Note: This blog originally published in July 2011.
When we were children, we reveled in playtime. We hung out in our yards, played with the neighbor kids or biked as far as our parents would let us. No tasks were planned, and no appointments were scheduled.
We didn’t feel guilty about play time; we didn’t feel didn’t feel edgy because we didn’t have anything else to do, and we were pretty focused on what is now referred to as the “present moment.”
As we grew older, we learned to add more and more activities to our lives; we were rewarded “reputationally” and financially for how much we got done. Then our lives became more complicated by home and children. Gradually, our time to play became briefer and briefer. Eventually, it was almost extinguished. All work, no play. We felt frustrated. Our tempers became shorter. We needed a glass of wine to unwind.
Replenish yourself through play
All of us need time to play even if we say we don’t have time for it. According to an article from Helpguide.org, taking time to replenish yourself through play is one of the best things you can do for your career. When the project you’re working on hits a serious glitch, taking a break does more than take your mind off the problem. It allows your relationship to the problem to shift and enables you to approach it from a new perspective.

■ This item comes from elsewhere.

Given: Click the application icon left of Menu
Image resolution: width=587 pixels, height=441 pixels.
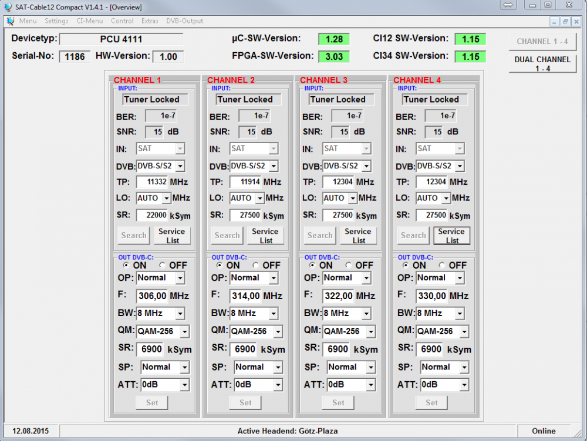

Some of us may play in the garden. Some of us may play games with other adults, Scrabble, golf, etc. Some of us may play when we work out. And some of us may add play to our tasks, such as scrap-booking or other creative projects.
Work hard, play hard
If you haven’t taken time for play in awhile, take a moment now to travel back in time. Remember what it was like to ride your bike down an empty street, to go to the community pool on a hot summer night, to make your first lanyard at camp, or play kick the can with the neighborhood kids.
All of us know people who live by the work hard play hard mantra. Often they appear to be endowed with extra stores of energy. Many of these types of people enjoy enviable success at work. I suspect those extra stores of energy come from their zest for play. So quit telling yourself you don’t have time for play. Begin adding regular play periods to your work week, and see if you don’t see an improvement in your performance.